La grande marche des américains vers Rednote. 

Ce 19 janvier, après la confirmation de la Cour suprême des Etats-Unis, le réseau social TikTok a été suspendu le temps d’une journée. Cette mort soudaine, même si depuis mise en sursis, a provoqué l’exode de millions d’utilisateurs vers un réseau social chinois Xiaohongshu, littéralement “le petit livre rouge” et donc communément nommé depuis “Rednote” par les anglophones. 

En l’espace de quelques jours, Rednote s’est hissé en tête du classement des applis les plus téléchargées sur l’App store. En Chine, cette application existe depuis 2013. Rednote est une sorte d’instagram dont l’algorithme s’évertue à mettre en avant aux yeux de l’utilisateur des contenus particulièrement liés à ses centres d’intérêts, tenant ainsi très peu compte de tout effet de “trend” plus général. 

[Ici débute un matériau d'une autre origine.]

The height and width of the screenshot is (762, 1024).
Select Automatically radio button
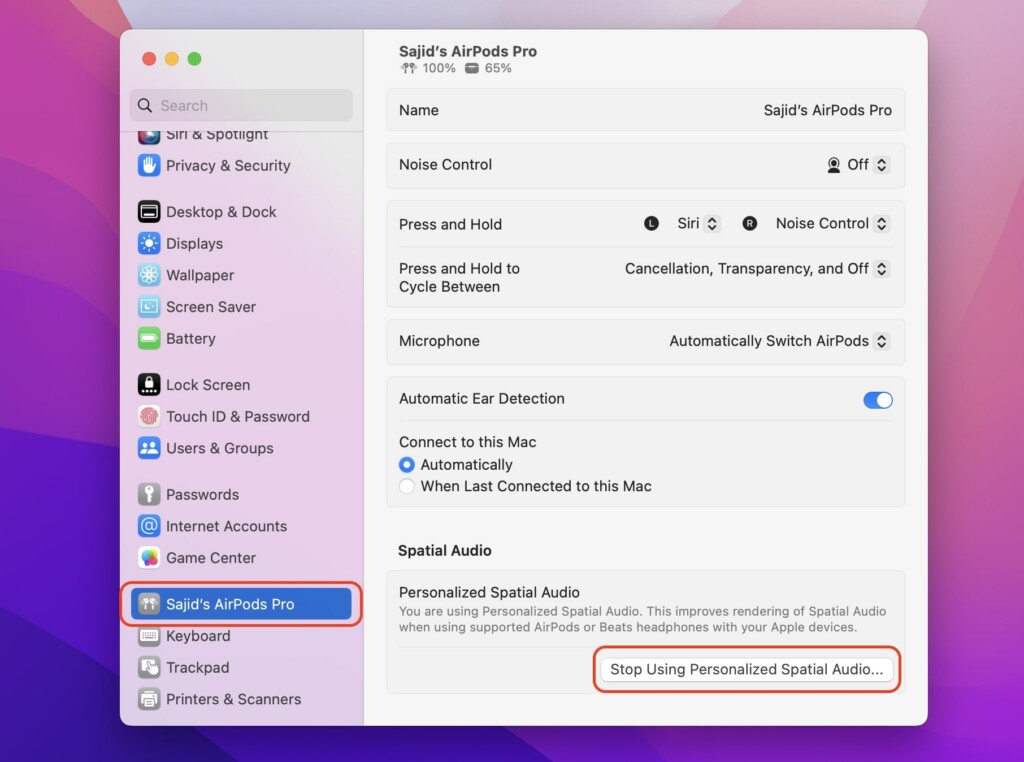click(407, 465)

La suspension de TikTok a provoqué l’exode de millions d’utilisateurs vers un réseau social chinois Xiaohongshu, littéralement “le petit livre rouge” et donc communément nommé depuis “Rednote” par les anglophones. 

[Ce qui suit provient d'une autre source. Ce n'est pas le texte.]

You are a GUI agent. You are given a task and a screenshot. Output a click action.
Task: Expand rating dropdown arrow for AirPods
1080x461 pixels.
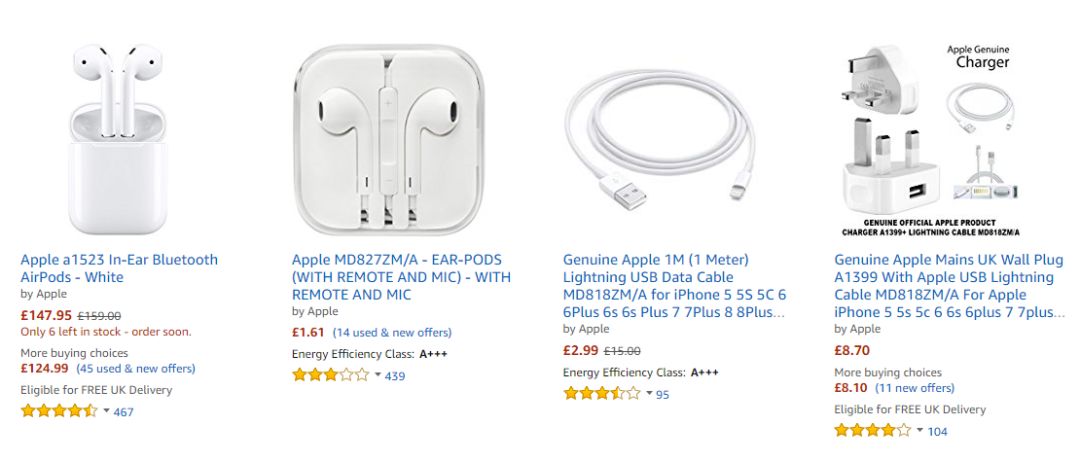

Ce qui était à l’origine une blague impertinente de quelques tiktokeurs américains à l’attention de leur gouvernement reposant sur l’enfantin principe du “tu me l’interdis ? je vais le faire” – tu bannis TikTok par crainte de l’espionnage chinois, je vais moi-même livrer mes données aux chinois – s’est rapidement transformé en un immense échange culturel improvisé. 

Le Restrict act, l’Amérique est un tigre de données. 

Le bannissement de TikTok est le fruit direct du Restrict Act adopté en 2023. Ce dernier permet au Président des Etats-Unis d’interdire toute application qui serait liée à un pays étranger considéré comme menaçant. En 2024, Joe Biden menace donc TikTok d’interdiction à moins qu’elle ne se sépare de sa société mère chinoise (Byte dance), et soit donc rachetée par une société américaine.

Faute de rachat, la Cour suprême a validé l’interdiction de TikTok indiquant que l’application constituait une sérieuse “préoccupation pour la sécurité nationale” par sa “collecte importante de données personnelles” et ses liens supposés avec le gouvernement chinois.

Bien entendu, lorsque des firmes bien américaines comme Méta ou X aspirent les données de millions d’Américains, et quand l’un des patrons de ces firmes est même membre du gouvernement des Etats-Unis, cela ne pose aucun problème. Ce qui se joue derrière est un conflit entre puissances. Le bannissement de TikTok prend place dans la guerre qui se déroule, lentement mais de plus en plus sûrement, entre les Etats-Unis et la Chine. Mais, cet acte a cela de particulier qu’il ne s’inscrit pas seulement dans une guerre économique mais aussi dans une guerre culturelle dont le peuple américain lui-même est la cible.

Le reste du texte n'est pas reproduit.